[The input]

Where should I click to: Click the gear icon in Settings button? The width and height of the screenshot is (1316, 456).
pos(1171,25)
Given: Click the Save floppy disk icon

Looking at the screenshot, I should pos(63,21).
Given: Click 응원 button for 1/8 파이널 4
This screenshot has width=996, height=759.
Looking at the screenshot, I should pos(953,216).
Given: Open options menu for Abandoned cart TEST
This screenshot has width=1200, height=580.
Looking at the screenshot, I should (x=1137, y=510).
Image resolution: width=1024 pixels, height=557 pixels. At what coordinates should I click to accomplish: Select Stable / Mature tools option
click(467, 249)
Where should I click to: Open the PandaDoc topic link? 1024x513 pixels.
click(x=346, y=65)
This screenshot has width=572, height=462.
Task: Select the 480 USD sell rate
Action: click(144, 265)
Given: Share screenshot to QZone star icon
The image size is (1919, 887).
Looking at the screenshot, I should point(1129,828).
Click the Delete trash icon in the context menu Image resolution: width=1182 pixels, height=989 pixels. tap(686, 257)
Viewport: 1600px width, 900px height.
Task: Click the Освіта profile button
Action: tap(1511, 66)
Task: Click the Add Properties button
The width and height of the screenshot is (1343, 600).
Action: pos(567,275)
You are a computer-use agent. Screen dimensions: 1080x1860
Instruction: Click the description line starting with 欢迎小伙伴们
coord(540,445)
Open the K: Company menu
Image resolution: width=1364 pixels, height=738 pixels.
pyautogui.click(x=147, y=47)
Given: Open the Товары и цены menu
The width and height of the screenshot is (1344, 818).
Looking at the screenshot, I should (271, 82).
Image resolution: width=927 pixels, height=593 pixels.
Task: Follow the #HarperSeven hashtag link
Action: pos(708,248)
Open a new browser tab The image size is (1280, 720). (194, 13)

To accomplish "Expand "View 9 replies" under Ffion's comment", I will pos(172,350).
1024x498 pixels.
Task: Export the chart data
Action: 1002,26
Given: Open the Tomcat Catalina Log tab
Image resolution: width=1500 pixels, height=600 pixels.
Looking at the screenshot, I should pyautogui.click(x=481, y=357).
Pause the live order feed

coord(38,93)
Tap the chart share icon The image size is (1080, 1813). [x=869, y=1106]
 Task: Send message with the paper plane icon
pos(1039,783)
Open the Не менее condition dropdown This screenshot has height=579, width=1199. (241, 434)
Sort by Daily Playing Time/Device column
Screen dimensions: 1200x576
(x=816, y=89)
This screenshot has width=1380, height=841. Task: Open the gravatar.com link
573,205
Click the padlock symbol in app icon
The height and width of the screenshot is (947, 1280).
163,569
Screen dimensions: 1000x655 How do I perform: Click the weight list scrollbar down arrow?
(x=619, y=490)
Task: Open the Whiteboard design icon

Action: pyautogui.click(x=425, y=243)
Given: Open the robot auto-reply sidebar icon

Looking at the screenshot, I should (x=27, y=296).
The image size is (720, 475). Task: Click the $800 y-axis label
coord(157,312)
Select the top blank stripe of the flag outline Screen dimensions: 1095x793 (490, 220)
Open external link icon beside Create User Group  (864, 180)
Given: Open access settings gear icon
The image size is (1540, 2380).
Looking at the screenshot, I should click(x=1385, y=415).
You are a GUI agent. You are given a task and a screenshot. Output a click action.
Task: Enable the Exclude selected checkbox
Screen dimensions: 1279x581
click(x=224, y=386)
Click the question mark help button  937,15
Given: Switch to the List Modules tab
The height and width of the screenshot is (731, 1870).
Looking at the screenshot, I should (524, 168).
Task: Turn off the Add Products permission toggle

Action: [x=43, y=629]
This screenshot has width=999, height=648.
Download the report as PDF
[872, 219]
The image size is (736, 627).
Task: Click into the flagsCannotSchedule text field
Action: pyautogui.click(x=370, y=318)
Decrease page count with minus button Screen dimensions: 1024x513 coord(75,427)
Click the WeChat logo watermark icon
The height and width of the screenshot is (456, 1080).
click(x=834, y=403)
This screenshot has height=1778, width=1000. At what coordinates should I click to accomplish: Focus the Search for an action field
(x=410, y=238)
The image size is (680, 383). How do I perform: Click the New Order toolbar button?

[/The input]

→ **Task item**: Repeating the listing in full, word for word, is the required output.

→ **Result**:
Where should I click to: Click the gear icon in Settings button? The width and height of the screenshot is (1316, 456).
pos(1171,25)
Given: Click the Save floppy disk icon

Looking at the screenshot, I should pos(63,21).
Given: Click 응원 button for 1/8 파이널 4
This screenshot has width=996, height=759.
Looking at the screenshot, I should pos(953,216).
Given: Open options menu for Abandoned cart TEST
This screenshot has width=1200, height=580.
Looking at the screenshot, I should (x=1137, y=510).
Image resolution: width=1024 pixels, height=557 pixels. At what coordinates should I click to accomplish: Select Stable / Mature tools option
click(467, 249)
Where should I click to: Open the PandaDoc topic link? 1024x513 pixels.
click(x=346, y=65)
This screenshot has width=572, height=462.
Task: Select the 480 USD sell rate
Action: click(144, 265)
Given: Share screenshot to QZone star icon
The image size is (1919, 887).
Looking at the screenshot, I should point(1129,828).
Click the Delete trash icon in the context menu Image resolution: width=1182 pixels, height=989 pixels. tap(686, 257)
Viewport: 1600px width, 900px height.
Task: Click the Освіта profile button
Action: tap(1511, 66)
Task: Click the Add Properties button
The width and height of the screenshot is (1343, 600).
Action: pos(567,275)
You are a computer-use agent. Screen dimensions: 1080x1860
Instruction: Click the description line starting with 欢迎小伙伴们
coord(540,445)
Open the K: Company menu
Image resolution: width=1364 pixels, height=738 pixels.
pyautogui.click(x=147, y=47)
Given: Open the Товары и цены menu
The width and height of the screenshot is (1344, 818).
Looking at the screenshot, I should (271, 82).
Image resolution: width=927 pixels, height=593 pixels.
Task: Follow the #HarperSeven hashtag link
Action: pos(708,248)
Open a new browser tab The image size is (1280, 720). (194, 13)

To accomplish "Expand "View 9 replies" under Ffion's comment", I will pos(172,350).
1024x498 pixels.
Task: Export the chart data
Action: 1002,26
Given: Open the Tomcat Catalina Log tab
Image resolution: width=1500 pixels, height=600 pixels.
Looking at the screenshot, I should pyautogui.click(x=481, y=357).
Pause the live order feed

coord(38,93)
Tap the chart share icon The image size is (1080, 1813). [x=869, y=1106]
 Task: Send message with the paper plane icon
pos(1039,783)
Open the Не менее condition dropdown This screenshot has height=579, width=1199. (241, 434)
Sort by Daily Playing Time/Device column
Screen dimensions: 1200x576
(x=816, y=89)
This screenshot has width=1380, height=841. Task: Open the gravatar.com link
573,205
Click the padlock symbol in app icon
The height and width of the screenshot is (947, 1280).
163,569
Screen dimensions: 1000x655 How do I perform: Click the weight list scrollbar down arrow?
(x=619, y=490)
Task: Open the Whiteboard design icon

Action: pyautogui.click(x=425, y=243)
Given: Open the robot auto-reply sidebar icon

Looking at the screenshot, I should (x=27, y=296).
The image size is (720, 475). Task: Click the $800 y-axis label
coord(157,312)
Select the top blank stripe of the flag outline Screen dimensions: 1095x793 (490, 220)
Open external link icon beside Create User Group  (864, 180)
Given: Open access settings gear icon
The image size is (1540, 2380).
Looking at the screenshot, I should click(x=1385, y=415).
You are a GUI agent. You are given a task and a screenshot. Output a click action.
Task: Enable the Exclude selected checkbox
Screen dimensions: 1279x581
click(x=224, y=386)
Click the question mark help button  937,15
Given: Switch to the List Modules tab
The height and width of the screenshot is (731, 1870).
Looking at the screenshot, I should (524, 168).
Task: Turn off the Add Products permission toggle

Action: [x=43, y=629]
This screenshot has width=999, height=648.
Download the report as PDF
[872, 219]
The image size is (736, 627).
Task: Click into the flagsCannotSchedule text field
Action: pyautogui.click(x=370, y=318)
Decrease page count with minus button Screen dimensions: 1024x513 coord(75,427)
Click the WeChat logo watermark icon
The height and width of the screenshot is (456, 1080).
click(x=834, y=403)
This screenshot has height=1778, width=1000. At what coordinates should I click to accomplish: Focus the Search for an action field
(x=410, y=238)
The image size is (680, 383). How do I perform: Click the New Order toolbar button?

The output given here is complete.